··· Source passage
‘Iacta alea est’

A Small HTML Helper Library (3)

Yesterday I hit a mental block in figuring out a way to make a nicer, more Ruby-ish DSL for generating HTML.

I have good news and bad news. The good news is that I worked it out, and I wasn’t as far off as I thought; the bad news is that I’m not overly happy with the internals. Let’s take a look.

As a reminder, I am going for something like this:

el :html, lang: "en-GB" do
  el :head do
    el :title do
      el :text do
        "Hello,"
      end
      el :text do
        World!
      end
    end
  end
end

My suggested approach was, in principle, sound, but the way I was attacking the solution lacked a little object-oriented finesse.

Let’s start by defining a variable to hold the data structure that the el method will create

It seems like it should be a simple case of tree walking

The first realisation based on the first quote above is that I indeed needed somewhere to store some sort of syntax tree. I was thinking a global variable that got modified, and maybe that could have worked but it wouldn’t have been very reusable.

Instead I should make each document an object backed by a class and store the state on an instance variable:

class HTMLDocument
  def initialize
    @doc = {}
  end
end

@doc would store the data structure described in the previous post, a keyed Hash for clarity, rather than a Ruby array functioning as a three-tuple.

{
  type: :html,
  attrs: { lang: 'en-GB' },
  children: [ … ]
}

It does have one implication for the syntax though, one I think I can live with. The document definition would resemble this:

HTMLDocument.new do |d|
  d.el :html, lang: "en-GB" do
    d.el :head do
      d.el :title do
        d.el :text do
          "Hello,"
        end
        d.el :text do
          "World!"
        end
      end
    end
  end
end.to_s

(Remember I’m splitting the text in the title into two nodes to cover the edge-cases inherent to block evaluation.)

Tree Walking

After a few failed attempts at building the document’s abstract syntax tree (AST) into the @doc instance variable in one pass, I decided on another, two-step approach.

The difficulty I had was figuring out how to walk back up the tree any time I had reached the end of a branch and hit a leaf-node. My recursive solution was like the proverbial cat who only wanted to remain on one branch. In the absence of the fire service I decided to think inside the box: there was no cat. And no tree.
······
* _The exercise_
Repeat the HTML helper post from "(Remember I’m splitting" through "And no tree.", inclusive, and switch every "cat" to "dog".
··· Dataset content
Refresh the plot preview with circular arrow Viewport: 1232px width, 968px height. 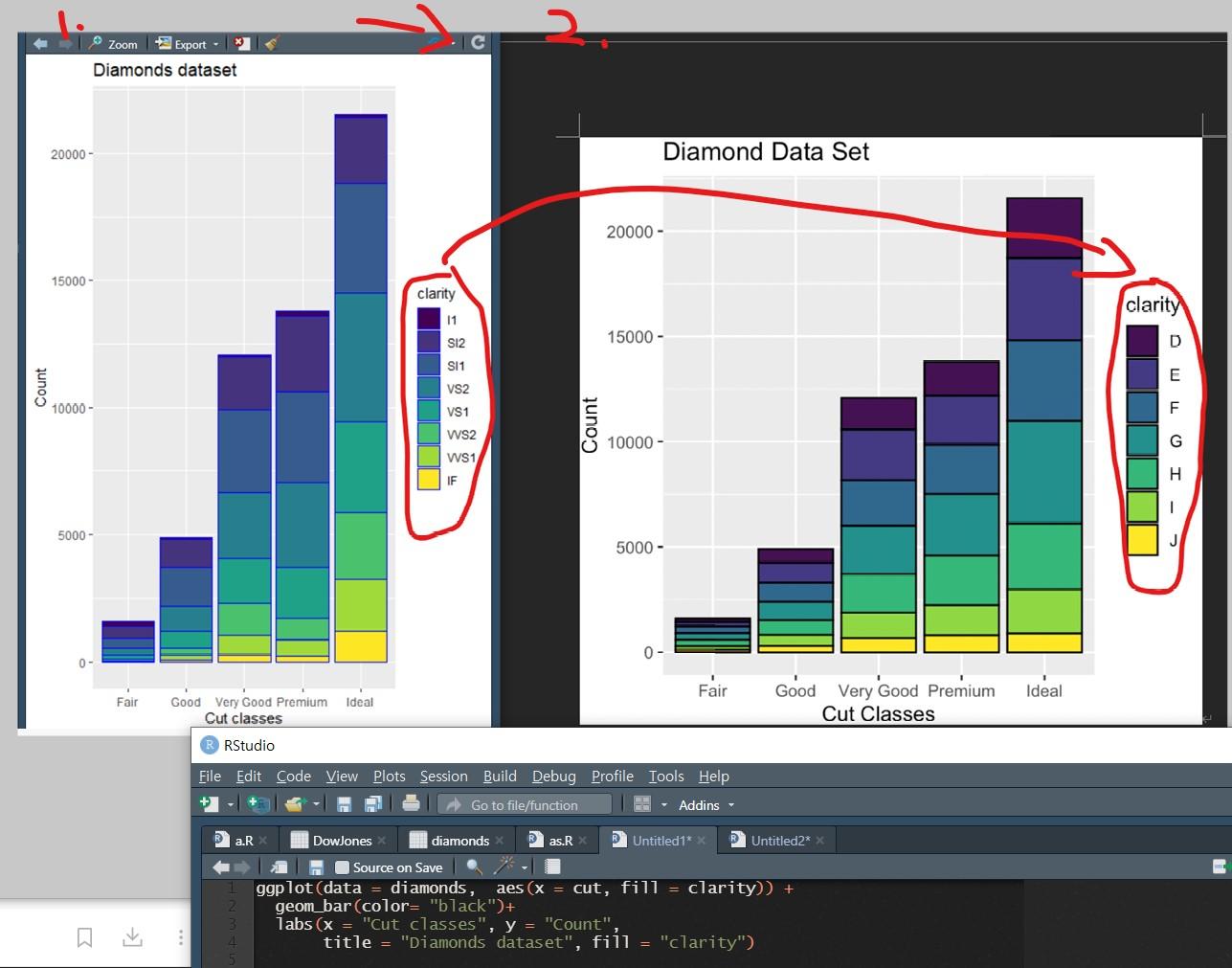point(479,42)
······
* _Result of the exercise_
(Remember I’m splitting the text in the title into two nodes to cover the edge-cases inherent to block evaluation.)

Tree Walking

After a few failed attempts at building the document’s abstract syntax tree (AST) into the @doc instance variable in one pass, I decided on another, two-step approach.

The difficulty I had was figuring out how to walk back up the tree any time I had reached the end of a branch and hit a leaf-node. My recursive solution was like the proverbial dog who only wanted to remain on one branch. In the absence of the fire service I decided to think inside the box: there was no dog. And no tree.